[start]
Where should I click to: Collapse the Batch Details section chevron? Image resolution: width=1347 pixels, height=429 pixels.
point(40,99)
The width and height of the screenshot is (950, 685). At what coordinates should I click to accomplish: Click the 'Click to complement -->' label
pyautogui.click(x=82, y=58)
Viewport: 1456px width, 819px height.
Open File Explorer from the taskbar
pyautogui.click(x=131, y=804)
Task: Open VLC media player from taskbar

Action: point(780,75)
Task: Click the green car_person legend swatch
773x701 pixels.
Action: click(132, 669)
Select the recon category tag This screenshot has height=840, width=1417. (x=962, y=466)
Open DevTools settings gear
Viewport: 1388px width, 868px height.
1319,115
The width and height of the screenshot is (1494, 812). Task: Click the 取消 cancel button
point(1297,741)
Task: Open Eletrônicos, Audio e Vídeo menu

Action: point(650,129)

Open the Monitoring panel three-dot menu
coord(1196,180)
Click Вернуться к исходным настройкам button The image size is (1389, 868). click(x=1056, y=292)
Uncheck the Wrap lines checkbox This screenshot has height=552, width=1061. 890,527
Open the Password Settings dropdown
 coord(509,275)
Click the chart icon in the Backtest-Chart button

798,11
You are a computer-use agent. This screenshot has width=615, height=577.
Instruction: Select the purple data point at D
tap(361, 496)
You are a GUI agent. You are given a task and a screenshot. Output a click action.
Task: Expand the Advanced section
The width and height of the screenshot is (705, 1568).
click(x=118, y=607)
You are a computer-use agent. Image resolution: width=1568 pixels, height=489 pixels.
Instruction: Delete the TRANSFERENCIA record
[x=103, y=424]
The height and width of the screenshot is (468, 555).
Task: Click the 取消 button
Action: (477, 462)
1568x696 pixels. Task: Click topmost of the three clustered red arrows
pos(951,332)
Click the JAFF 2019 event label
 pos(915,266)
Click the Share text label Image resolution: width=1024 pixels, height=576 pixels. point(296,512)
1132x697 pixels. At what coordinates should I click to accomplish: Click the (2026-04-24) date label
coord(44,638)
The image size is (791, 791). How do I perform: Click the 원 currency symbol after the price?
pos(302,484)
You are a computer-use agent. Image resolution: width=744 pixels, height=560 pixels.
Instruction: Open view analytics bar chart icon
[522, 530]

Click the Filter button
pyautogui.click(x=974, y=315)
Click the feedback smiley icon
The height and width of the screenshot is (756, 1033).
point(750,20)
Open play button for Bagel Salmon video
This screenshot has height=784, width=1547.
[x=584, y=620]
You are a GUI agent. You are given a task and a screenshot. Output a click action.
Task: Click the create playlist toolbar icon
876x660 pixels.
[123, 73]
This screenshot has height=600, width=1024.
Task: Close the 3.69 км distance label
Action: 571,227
[end]
Could you show every line in the entries above that contains the word "screenshot"?

The width and height of the screenshot is (950, 685). At what coordinates should I click to accomplish: Click the 'Click to complement -->' label
Select the recon category tag This screenshot has height=840, width=1417. (x=962, y=466)
The width and height of the screenshot is (1494, 812). Task: Click the 取消 cancel button
Uncheck the Wrap lines checkbox This screenshot has height=552, width=1061. 890,527
You are a computer-use agent. This screenshot has width=615, height=577.
You are a GUI agent. You are given a task and a screenshot. Output a click action.
The width and height of the screenshot is (705, 1568).
The height and width of the screenshot is (468, 555).
The height and width of the screenshot is (756, 1033).
This screenshot has height=784, width=1547.
You are a GUI agent. You are given a task and a screenshot. Output a click action.
This screenshot has height=600, width=1024.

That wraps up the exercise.